# EXERCISE:
Each entry below is to be transcribed exactly.

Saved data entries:
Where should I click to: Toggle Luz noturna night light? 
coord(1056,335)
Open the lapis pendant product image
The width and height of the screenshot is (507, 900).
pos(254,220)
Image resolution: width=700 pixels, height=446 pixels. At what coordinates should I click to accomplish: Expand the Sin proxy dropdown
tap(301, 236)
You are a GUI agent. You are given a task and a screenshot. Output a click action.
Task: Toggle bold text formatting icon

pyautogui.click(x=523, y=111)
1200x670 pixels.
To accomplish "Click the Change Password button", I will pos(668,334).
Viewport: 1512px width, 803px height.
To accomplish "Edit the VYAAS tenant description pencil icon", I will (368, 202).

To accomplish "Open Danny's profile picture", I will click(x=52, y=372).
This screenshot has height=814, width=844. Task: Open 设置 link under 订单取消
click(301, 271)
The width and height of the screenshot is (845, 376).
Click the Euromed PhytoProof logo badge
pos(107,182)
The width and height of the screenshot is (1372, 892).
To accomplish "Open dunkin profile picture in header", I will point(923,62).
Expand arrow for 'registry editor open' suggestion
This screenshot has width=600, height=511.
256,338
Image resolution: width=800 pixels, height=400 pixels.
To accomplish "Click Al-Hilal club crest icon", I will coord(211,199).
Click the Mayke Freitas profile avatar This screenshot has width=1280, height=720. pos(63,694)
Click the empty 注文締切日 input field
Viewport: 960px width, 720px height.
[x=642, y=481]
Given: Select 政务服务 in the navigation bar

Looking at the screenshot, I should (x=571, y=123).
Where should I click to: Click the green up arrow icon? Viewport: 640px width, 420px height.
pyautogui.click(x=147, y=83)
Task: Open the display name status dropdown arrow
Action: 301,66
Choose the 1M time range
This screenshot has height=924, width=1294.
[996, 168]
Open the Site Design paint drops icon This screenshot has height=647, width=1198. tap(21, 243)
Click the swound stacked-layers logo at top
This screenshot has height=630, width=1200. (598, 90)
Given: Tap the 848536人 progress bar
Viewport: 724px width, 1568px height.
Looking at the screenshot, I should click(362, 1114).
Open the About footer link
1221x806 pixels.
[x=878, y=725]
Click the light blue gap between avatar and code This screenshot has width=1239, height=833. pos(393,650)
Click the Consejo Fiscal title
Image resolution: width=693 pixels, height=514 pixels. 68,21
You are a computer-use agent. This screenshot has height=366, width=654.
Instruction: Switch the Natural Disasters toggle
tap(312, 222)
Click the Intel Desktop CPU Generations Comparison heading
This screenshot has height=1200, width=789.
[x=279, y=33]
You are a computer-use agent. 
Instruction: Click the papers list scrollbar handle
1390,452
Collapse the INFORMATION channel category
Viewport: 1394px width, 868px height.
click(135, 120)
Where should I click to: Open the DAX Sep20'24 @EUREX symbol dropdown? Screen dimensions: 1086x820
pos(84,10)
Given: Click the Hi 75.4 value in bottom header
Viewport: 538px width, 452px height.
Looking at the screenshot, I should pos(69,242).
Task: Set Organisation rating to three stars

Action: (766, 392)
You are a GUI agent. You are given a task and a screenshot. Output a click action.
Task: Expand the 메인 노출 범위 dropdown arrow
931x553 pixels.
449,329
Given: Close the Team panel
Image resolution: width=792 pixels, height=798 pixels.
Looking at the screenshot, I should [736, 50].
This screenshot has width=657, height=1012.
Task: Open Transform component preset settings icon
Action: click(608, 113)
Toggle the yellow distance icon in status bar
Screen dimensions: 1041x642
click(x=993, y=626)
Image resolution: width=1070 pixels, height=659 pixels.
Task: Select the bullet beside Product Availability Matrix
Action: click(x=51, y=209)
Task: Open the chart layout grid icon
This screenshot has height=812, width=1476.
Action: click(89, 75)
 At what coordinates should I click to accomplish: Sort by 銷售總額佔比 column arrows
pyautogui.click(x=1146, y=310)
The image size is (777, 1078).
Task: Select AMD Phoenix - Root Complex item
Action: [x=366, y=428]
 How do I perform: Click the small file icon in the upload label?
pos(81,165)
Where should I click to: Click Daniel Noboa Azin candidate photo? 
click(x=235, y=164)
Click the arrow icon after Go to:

# SOLUTION TO THIS PROBLEM:
Where should I click to: Toggle Luz noturna night light? 
coord(1056,335)
Open the lapis pendant product image
The width and height of the screenshot is (507, 900).
pos(254,220)
Image resolution: width=700 pixels, height=446 pixels. At what coordinates should I click to accomplish: Expand the Sin proxy dropdown
tap(301, 236)
You are a GUI agent. You are given a task and a screenshot. Output a click action.
Task: Toggle bold text formatting icon

pyautogui.click(x=523, y=111)
1200x670 pixels.
To accomplish "Click the Change Password button", I will pos(668,334).
Viewport: 1512px width, 803px height.
To accomplish "Edit the VYAAS tenant description pencil icon", I will (368, 202).

To accomplish "Open Danny's profile picture", I will click(x=52, y=372).
This screenshot has height=814, width=844. Task: Open 设置 link under 订单取消
click(301, 271)
The width and height of the screenshot is (845, 376).
Click the Euromed PhytoProof logo badge
pos(107,182)
The width and height of the screenshot is (1372, 892).
To accomplish "Open dunkin profile picture in header", I will point(923,62).
Expand arrow for 'registry editor open' suggestion
This screenshot has width=600, height=511.
256,338
Image resolution: width=800 pixels, height=400 pixels.
To accomplish "Click Al-Hilal club crest icon", I will coord(211,199).
Click the Mayke Freitas profile avatar This screenshot has width=1280, height=720. pos(63,694)
Click the empty 注文締切日 input field
Viewport: 960px width, 720px height.
[x=642, y=481]
Given: Select 政务服务 in the navigation bar

Looking at the screenshot, I should (x=571, y=123).
Where should I click to: Click the green up arrow icon? Viewport: 640px width, 420px height.
pyautogui.click(x=147, y=83)
Task: Open the display name status dropdown arrow
Action: 301,66
Choose the 1M time range
This screenshot has height=924, width=1294.
[996, 168]
Open the Site Design paint drops icon This screenshot has height=647, width=1198. tap(21, 243)
Click the swound stacked-layers logo at top
This screenshot has height=630, width=1200. (598, 90)
Given: Tap the 848536人 progress bar
Viewport: 724px width, 1568px height.
Looking at the screenshot, I should click(362, 1114).
Open the About footer link
1221x806 pixels.
[x=878, y=725]
Click the light blue gap between avatar and code This screenshot has width=1239, height=833. pos(393,650)
Click the Consejo Fiscal title
Image resolution: width=693 pixels, height=514 pixels. 68,21
You are a computer-use agent. This screenshot has height=366, width=654.
Instruction: Switch the Natural Disasters toggle
tap(312, 222)
Click the Intel Desktop CPU Generations Comparison heading
This screenshot has height=1200, width=789.
[x=279, y=33]
You are a computer-use agent. 
Instruction: Click the papers list scrollbar handle
1390,452
Collapse the INFORMATION channel category
Viewport: 1394px width, 868px height.
click(135, 120)
Where should I click to: Open the DAX Sep20'24 @EUREX symbol dropdown? Screen dimensions: 1086x820
pos(84,10)
Given: Click the Hi 75.4 value in bottom header
Viewport: 538px width, 452px height.
Looking at the screenshot, I should pos(69,242).
Task: Set Organisation rating to three stars

Action: (766, 392)
You are a GUI agent. You are given a task and a screenshot. Output a click action.
Task: Expand the 메인 노출 범위 dropdown arrow
931x553 pixels.
449,329
Given: Close the Team panel
Image resolution: width=792 pixels, height=798 pixels.
Looking at the screenshot, I should [736, 50].
This screenshot has width=657, height=1012.
Task: Open Transform component preset settings icon
Action: click(608, 113)
Toggle the yellow distance icon in status bar
Screen dimensions: 1041x642
click(x=993, y=626)
Image resolution: width=1070 pixels, height=659 pixels.
Task: Select the bullet beside Product Availability Matrix
Action: click(x=51, y=209)
Task: Open the chart layout grid icon
This screenshot has height=812, width=1476.
Action: click(89, 75)
 At what coordinates should I click to accomplish: Sort by 銷售總額佔比 column arrows
pyautogui.click(x=1146, y=310)
The image size is (777, 1078).
Task: Select AMD Phoenix - Root Complex item
Action: [x=366, y=428]
 How do I perform: Click the small file icon in the upload label?
pos(81,165)
Where should I click to: Click Daniel Noboa Azin candidate photo? 
click(x=235, y=164)
Click the arrow icon after Go to:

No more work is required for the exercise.